» YOUR ASSIGNMENT
Write out exactly the lines from the one with "Click blue color key marker" through the last line of the data below, but not the pictures.

» RECORDS TO PROCESS
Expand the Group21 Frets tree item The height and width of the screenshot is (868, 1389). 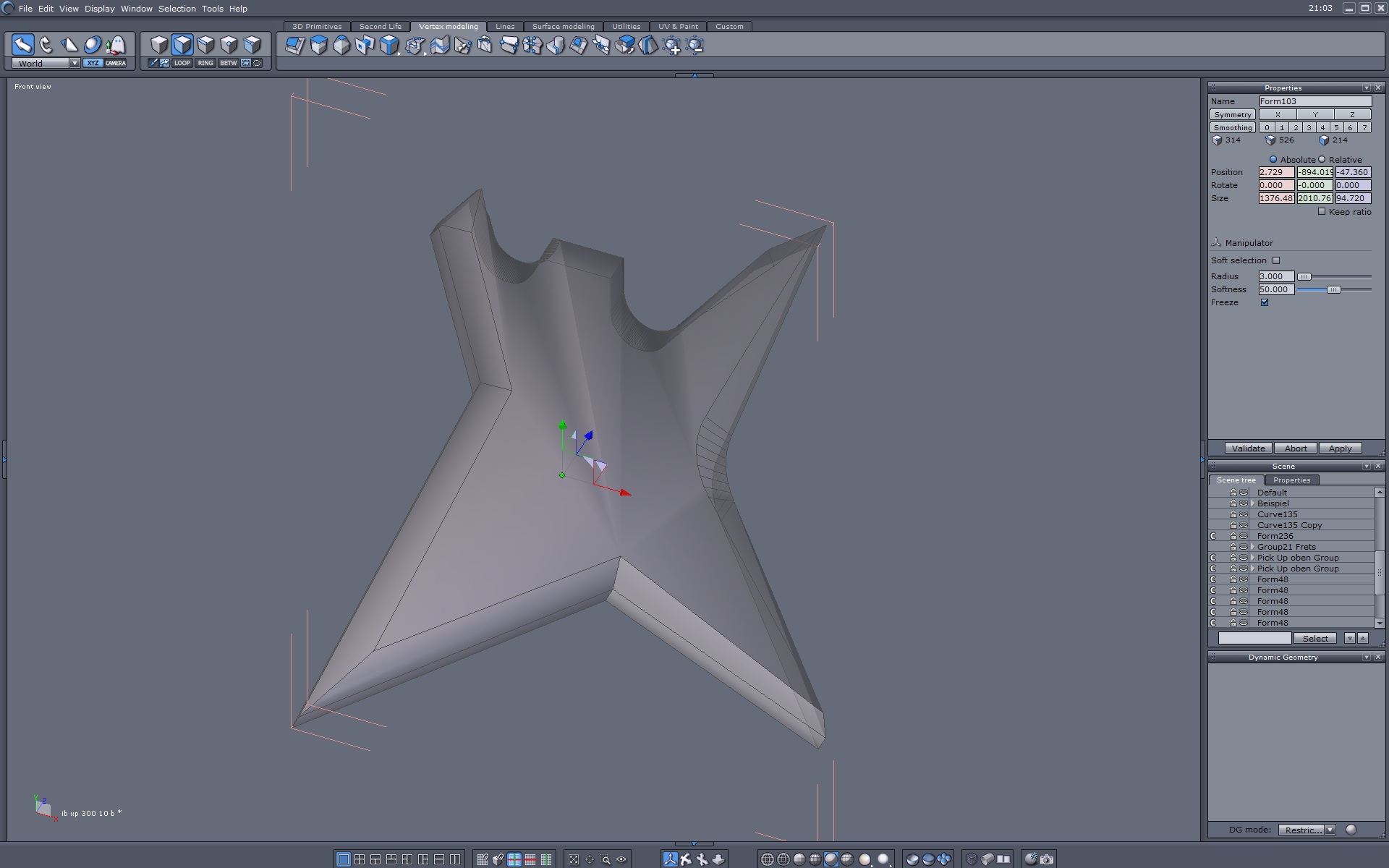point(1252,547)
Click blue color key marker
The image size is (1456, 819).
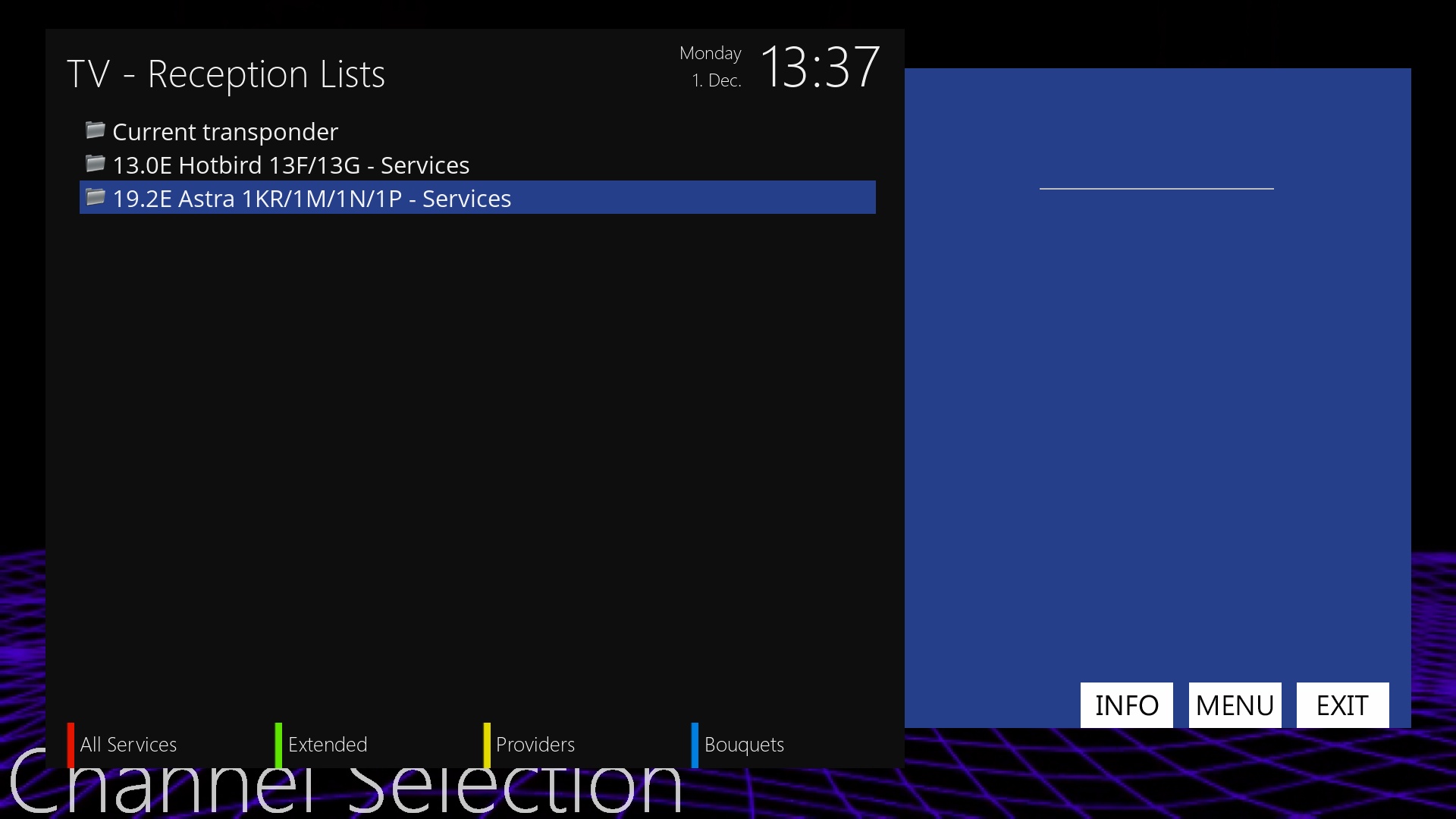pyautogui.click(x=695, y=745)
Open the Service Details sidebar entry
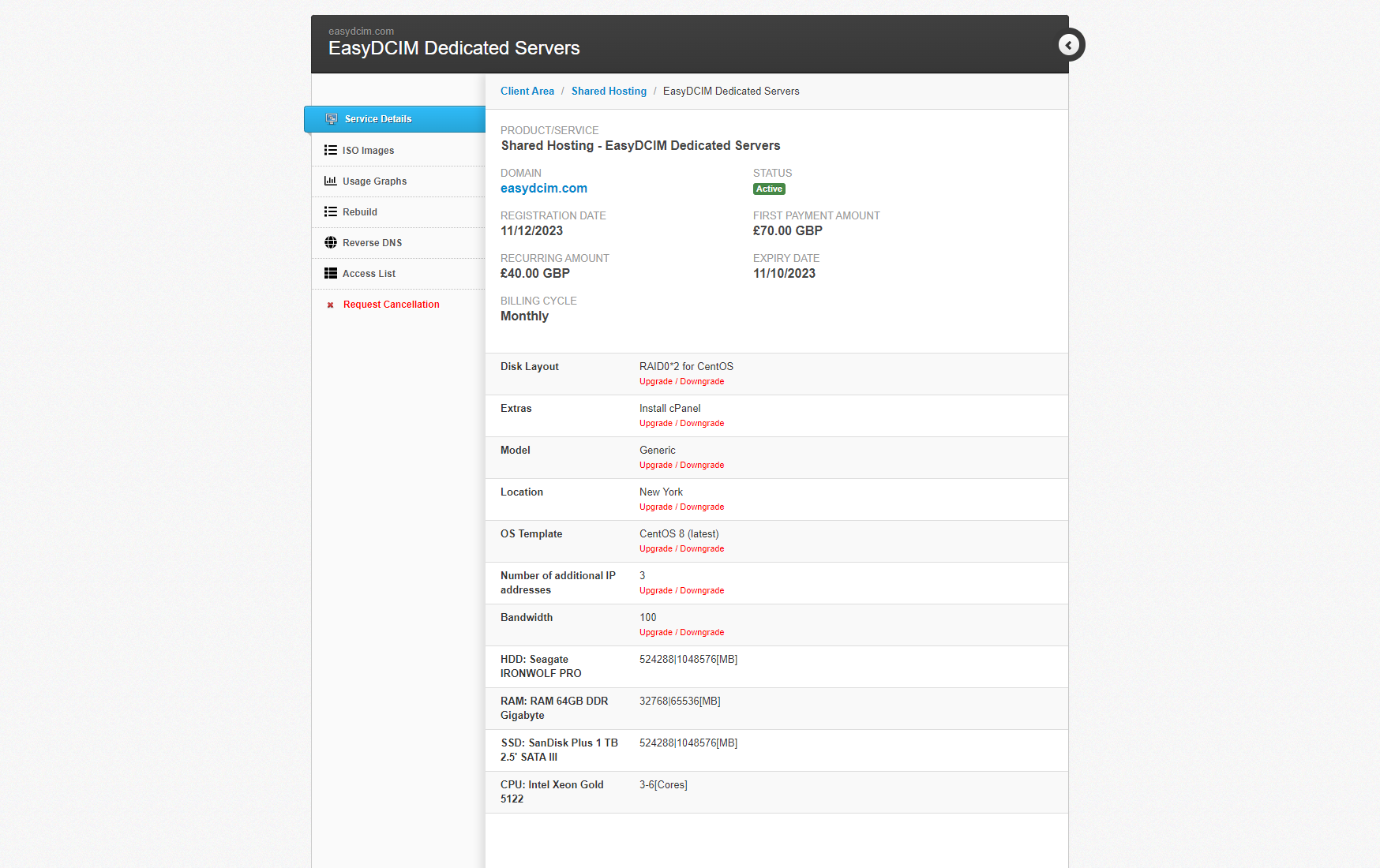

» OUTPUT FOR THIS TASK
Click blue color key marker
The image size is (1456, 819).
pyautogui.click(x=695, y=745)
Open the Service Details sidebar entry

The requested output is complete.